Cette leçon s’applique aussi à la dernière controverse dans une institution bien de chez nous : la suspension d’une professeure de l’Université d’Ottawa pour avoir dit le mot « nègre » en classe. C’est la troisième fois en quelques mois qu’on assiste à la mise au ban, non seulement du mot maudit, mais de la personne elle-même, toutes des femmes en l’occurrence, qui aurait osé prononcer le « mot en n ». Dans le dernier cas qui nous occupe, il ne s’agit aucunement d’un possible manque de jugement ou de mauvais choix de vocabulaire. Au contraire. Verushka Lieutenant-Duval utilisait le mot délibérément afin d’expliquer comment un même vocable peut signifier à la fois le jour ou la nuit, l’affection ou le dénigrement, le bien ou le mal. Comme le mot « queer », longtemps une expression méprisante, homophobe, devenu ensuite un badge d’honneur au sein de la communauté LGBTQ, le mot « nègre » comporte lui aussi différentes interprétations, expliquait-elle.

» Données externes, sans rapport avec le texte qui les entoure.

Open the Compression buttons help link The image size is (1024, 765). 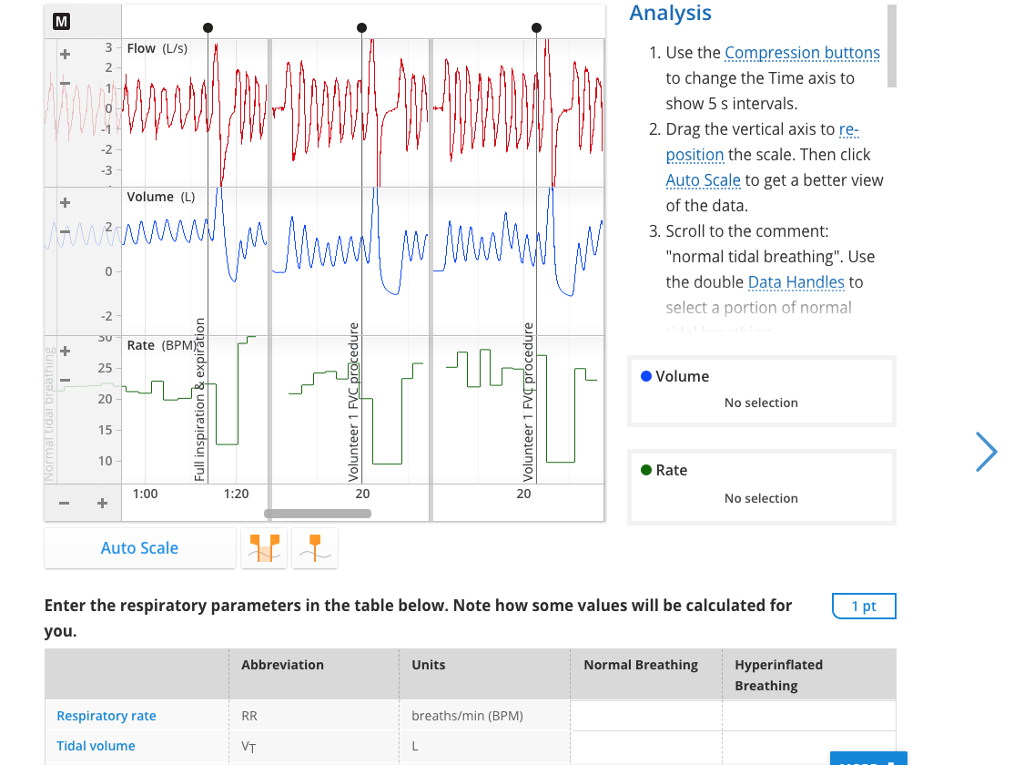pyautogui.click(x=801, y=52)
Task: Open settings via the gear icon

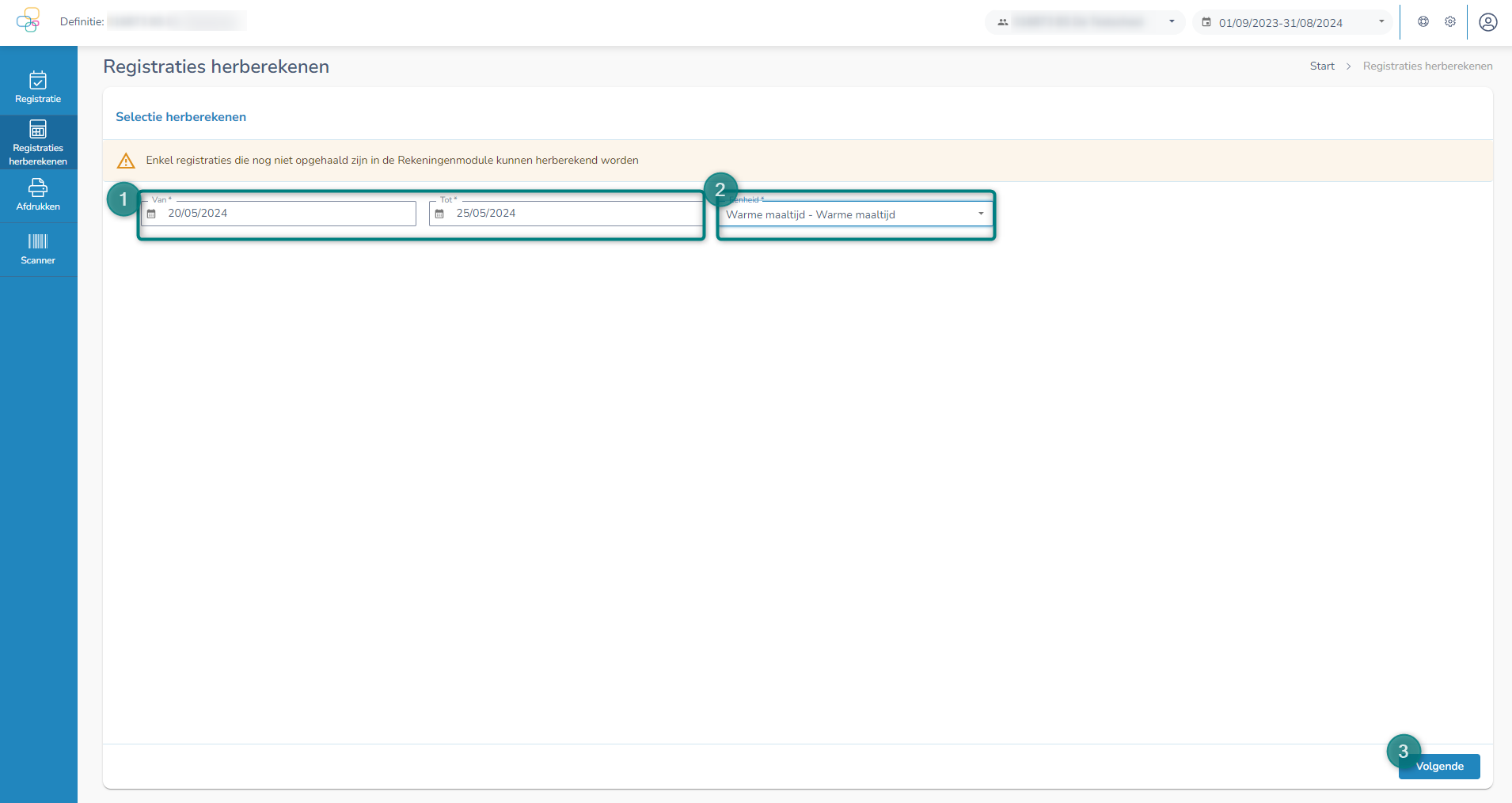Action: point(1450,22)
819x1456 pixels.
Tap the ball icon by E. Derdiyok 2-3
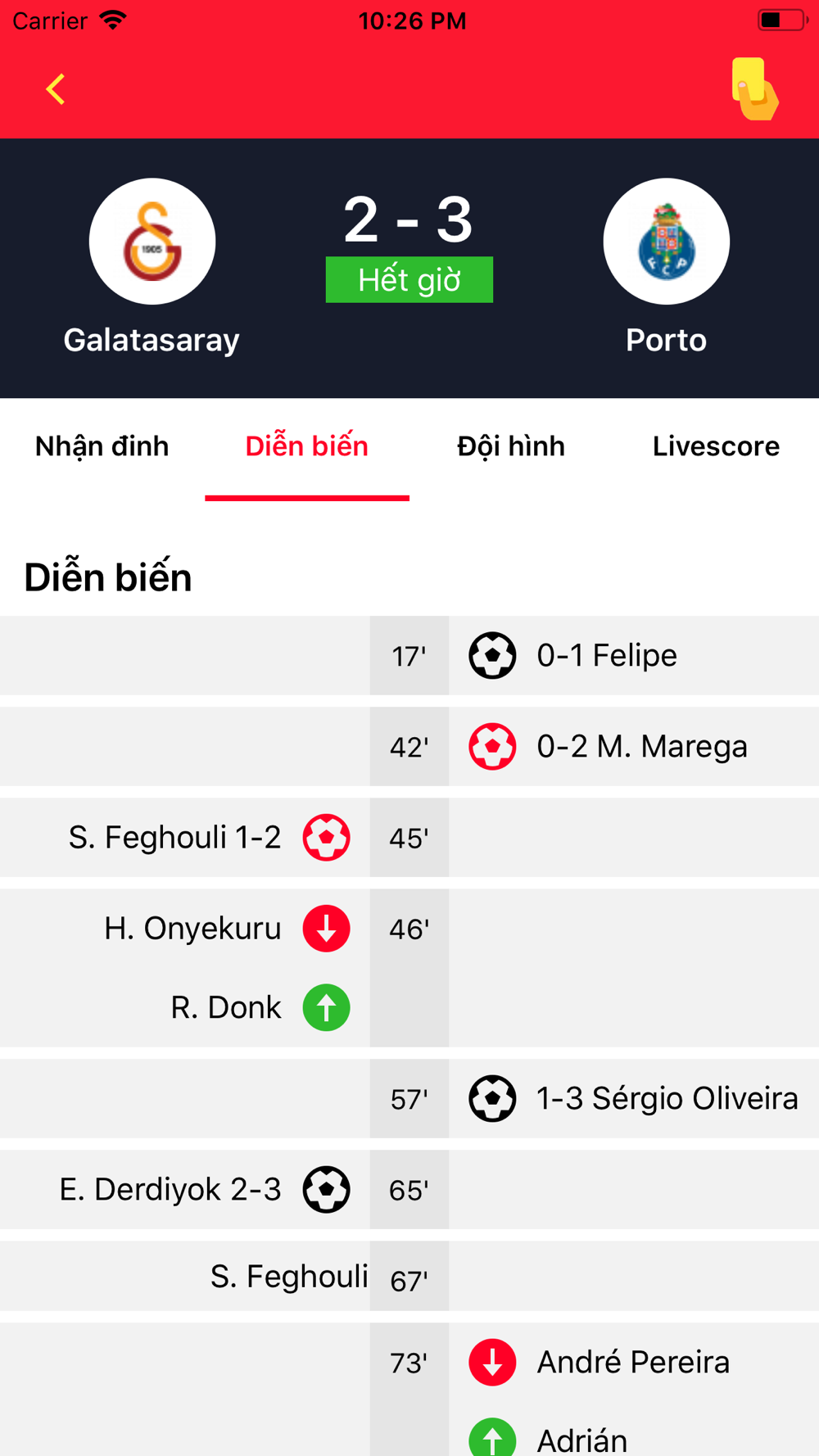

Aurait-il vraiment fallu, comme le prétend le président du Syndicat étudiant de l’Université d’Ottawa, Babacar Faye, que la prof ne prononce pas le gros mot ? Qu’elle n’aille pas au bout d’une explication qui valait pourtant le détour ? De la même façon qu’il ne faudrait pas dire « pénis » ou « vagin » devant de jeunes enfants de peur de heurter leurs innocentes oreilles, il y aurait désormais, au sein même de l’université, le lieu par excellence des idées et des débats, des mots impies ou imprononçables ?

Apprendre à penser

L’Université d’Ottawa a vécu plusieurs incidents racistes et on comprend qu’elle sente le besoin de redoubler d’attention à ce sujet. Devant la discrimination en tout genre, raciste, sexiste, homophobe, la majorité des universités se montrent aujourd’hui de plus en plus vigilantes et c’est tant mieux. L’enseignement supérieur a le devoir sacré de préserver l’égalité des chances. Mais il a aussi le devoir, tout aussi sacré, de préserver la liberté pédagogique. Manifestement, ce droit-là, comme le soulignent les 579 signataires d’une lettre dénonçant les cas récents de censure, n’a pas été suffisamment défendu. En érigeant les sensibilités de certains étudiants comme une espèce de mur de Chine — « les membres des groupes dominants n’ont tout simplement pas la légitimité pour décider ce qui constitue une micro-agression », dit Jacques Frémont —, le recteur de l’UdeO discrédite la fonction d’enseignant et, surtout, indique que « le client a toujours raison ».

Cette controverse me touche tout particulièrement, étant moi-même professeure d’université depuis peu. Cette tendance à surprotéger le corps étudiant au détriment du corps professoral, à ériger des zones interdites au cœur de l’enseignement, m’inquiète. Ce que l’université fait de mieux, sa mission irremplaçable, bien avant l’accumulation de savoirs, consiste à apprendre à penser. Tout ce qui empêche ce processus est une grave entrave à sa mission.